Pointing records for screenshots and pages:
▬▬▬
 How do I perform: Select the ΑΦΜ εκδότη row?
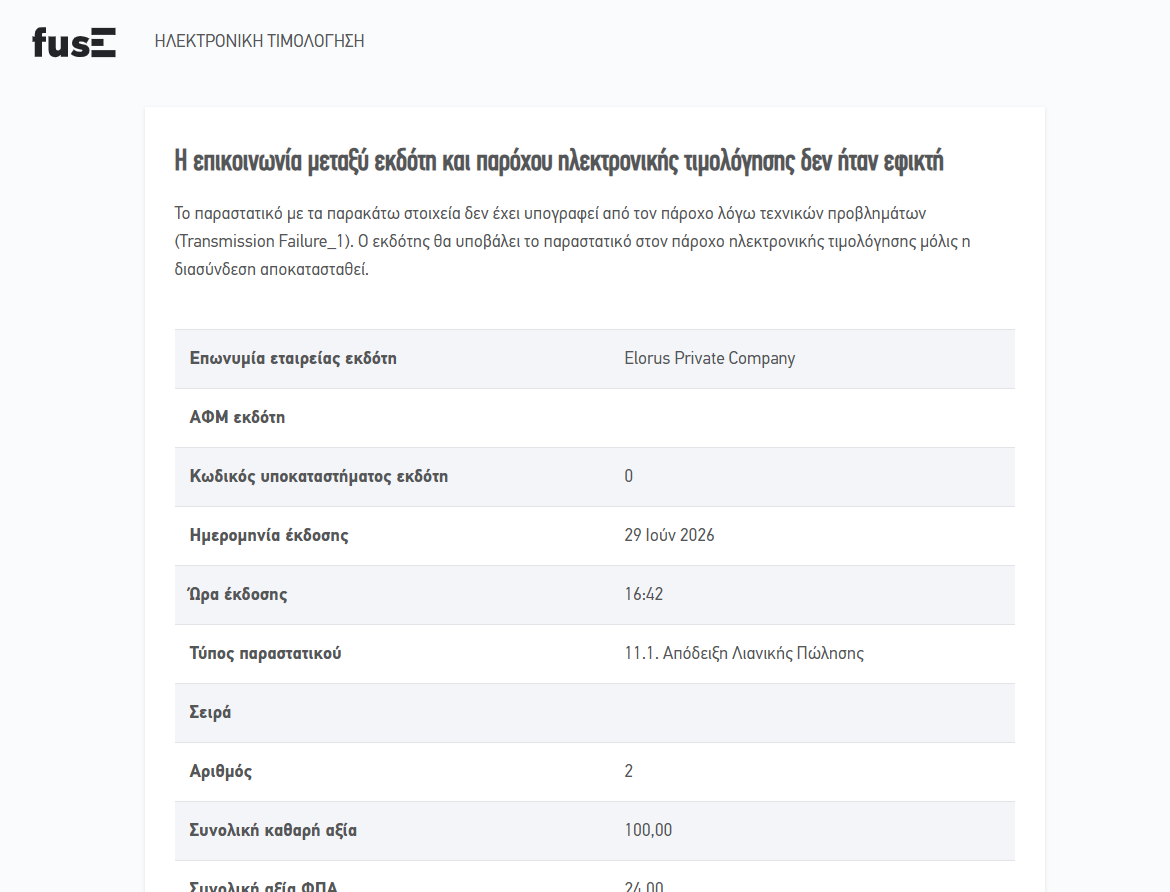pos(595,417)
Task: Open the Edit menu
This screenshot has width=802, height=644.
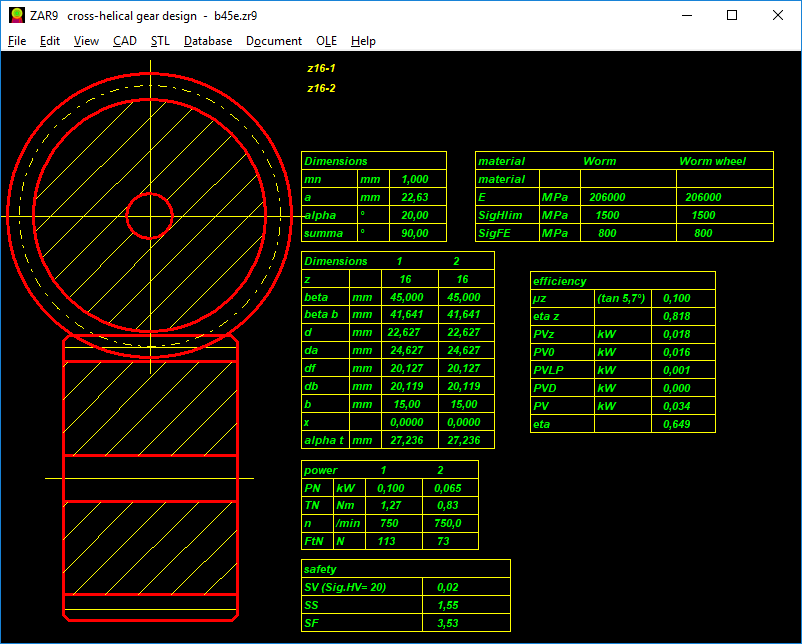Action: 50,41
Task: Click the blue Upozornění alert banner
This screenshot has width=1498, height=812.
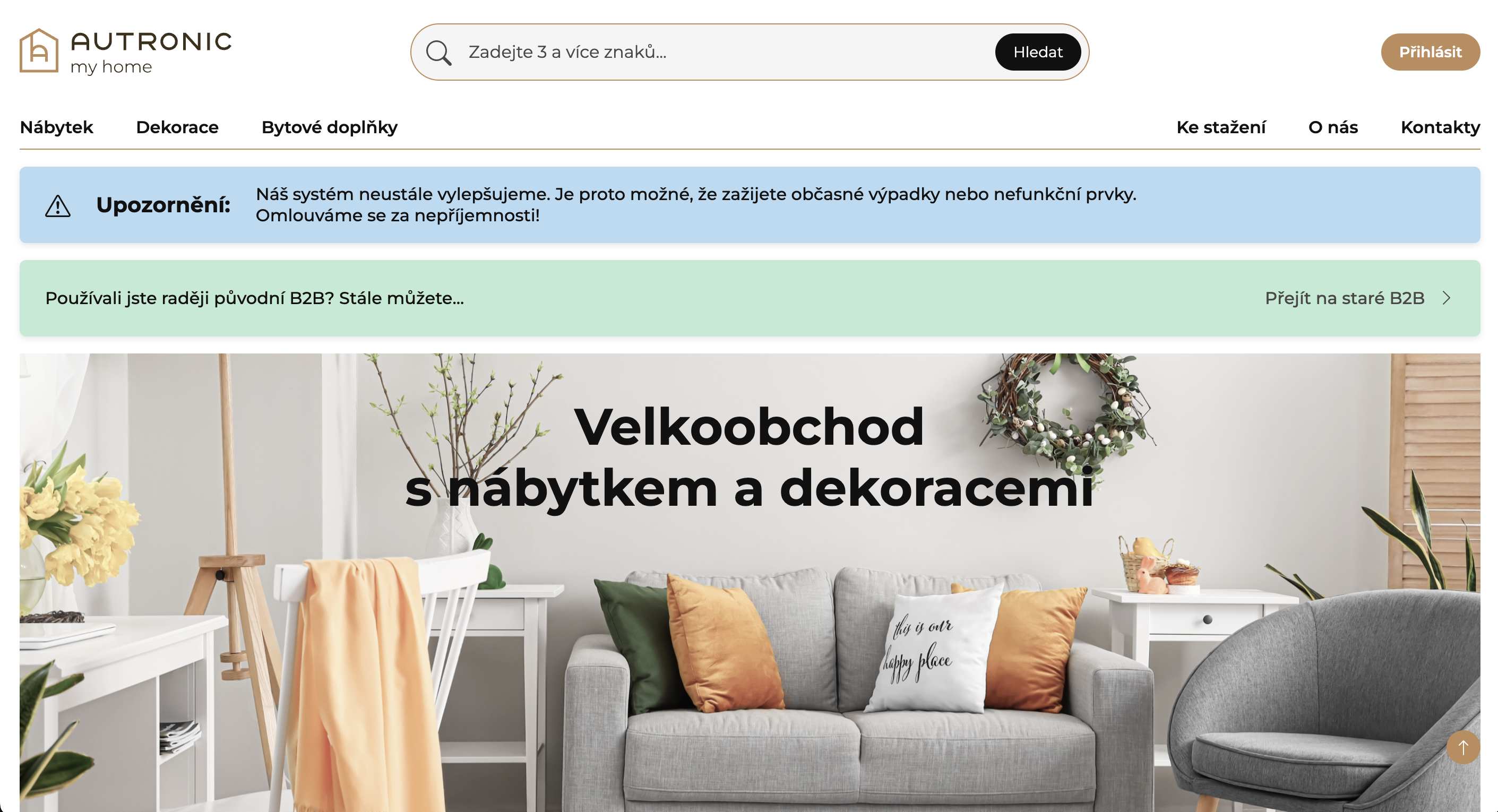Action: coord(750,205)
▬▬▬
◆ Exercise details:
Recast the records above as a Markdown table with columns Row and Line, one numbered row per line, and skip blank lines. Leave the pictures out of your answer.

◆ Problem solution:
| Row | Line |
|---|---|
| 1 |  How do I perform: Select the ΑΦΜ εκδότη row? |
| 2 | pos(595,417) |
| 3 | Task: Open the Edit menu |
| 4 | This screenshot has width=802, height=644. |
| 5 | Action: 50,41 |
| 6 | Task: Click the blue Upozornění alert banner |
| 7 | This screenshot has width=1498, height=812. |
| 8 | Action: coord(750,205) |